Sheherazade é um fenômeno da internet que provavelmente não ganharia tanto espaço noutros tempos. A baixa audiência de seu telejornal é compensada por inúmeras cópias de seus comentários, quase sempre inflamatórios, no YouTube. Muitos a defendem. Assim como muitos por ela sentem repugnância. A jornalista não faz concessões ao bom gosto: é uma radical. Mas liberdade de expressão jamais é testada pelos razoáveis, pelos moderados, pelos de bom gosto.

O principal argumento contra Sheherazade parece partir do bom senso: faz apologia ao crime. Parece bom senso. Não é. Apologia ao crime é dos argumentos mais perigosos que se pode levantar contra a opinião de alguém. Há quem defenda o livre fumo de maconha. É crime. O aborto tem defensores. Igualmente crime. Defende-se a ocupação de propriedade privada por quem precisa de moradia e não a tem. Crimes todos. As duas primeiras defesas não costumam incomodar quem é liberal ou de esquerda. A última raramente perturba a esquerda. Considerar alguns crimes defensáveis ou não tem a ver com ideologia, não com o que é razoável. Nossa ideologia, claro, sempre nos parece razoável. O inferno são os outros.

Há um excelente argumento para permitir que Sheherazade fale, por mais desagradáveis que possam ser suas opiniões. Ela representa um pedaço do Brasil. Basta passar os olhos pelas discussões na rede. Um bom naco dos brasileiros vai para além do conservadorismo: é reacionário.
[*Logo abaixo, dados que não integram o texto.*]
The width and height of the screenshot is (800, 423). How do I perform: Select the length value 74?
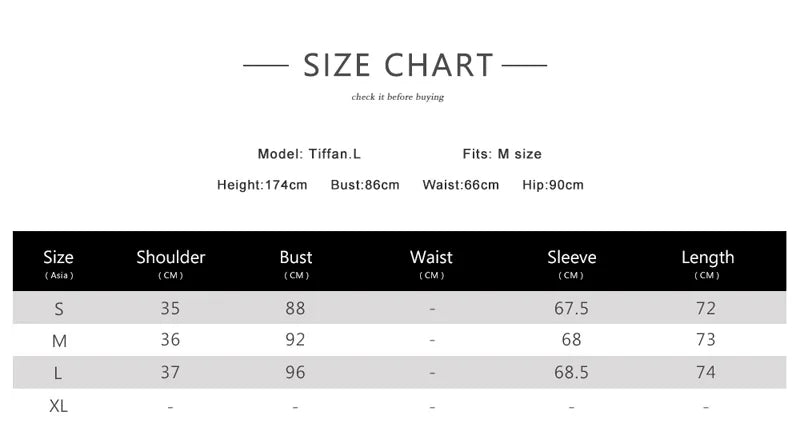(x=706, y=373)
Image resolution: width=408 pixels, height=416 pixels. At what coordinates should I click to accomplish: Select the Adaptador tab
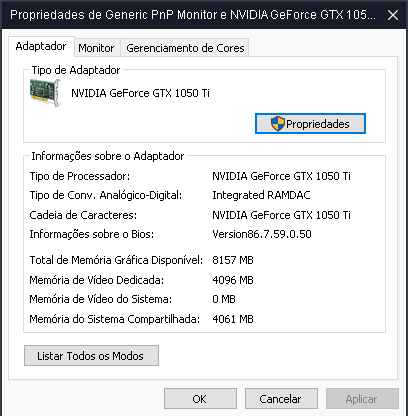pos(41,46)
Talvez seja aquele quarto da população que, segundo o Ipea, considera que a roupa da mulher justifica o estupro. Seus representantes talvez sejam os que defendem abertamente os justiceiros ou fazem justiçamentos. Este é um pedaço do Brasil. Se calamos uma voz que “os compreende”, desligamos um alerta. Sem este alerta, desaparecem as vozes e os argumentos contra.

Thomas Jefferson, cuja data de nascimento foi celebrada domingo, disse que “a liberdade de expressão não pode ser limitada sem ser perdida”. Os EUA, país que ajudou a fundar, têm a legislação mais incisiva na defesa da livre expressão. Não quer dizer que seja absoluta. Mas que, antes de punir o discurso, pesam se vale o risco. Porque, a não ser que os critérios para punir o discurso sejam extremamente rigorosos, fica fácil demais. E a censura se estabelece.

Incitação ao crime é critério para punir a fala. Mas é preciso provar que um crime ocorreu causado por ela. Uma coisa é desejar a morte de alguém numa conversa de bar. Outra é clamar pela morte da pessoa, em frente a sua casa, perante uma turba em fúria. Não se pune a mensagem. Punem-se os efeitos concretos da mensagem.

Pode não parecer intuitivo, mas é só quando garantimos o livre discurso dos mais radicais em uma sociedade, à direita e à esquerda, que realmente expomos seus vícios. Só assim somos realmente livres. A internet é uma máquina de livre expressão. Que seja amplamente usada.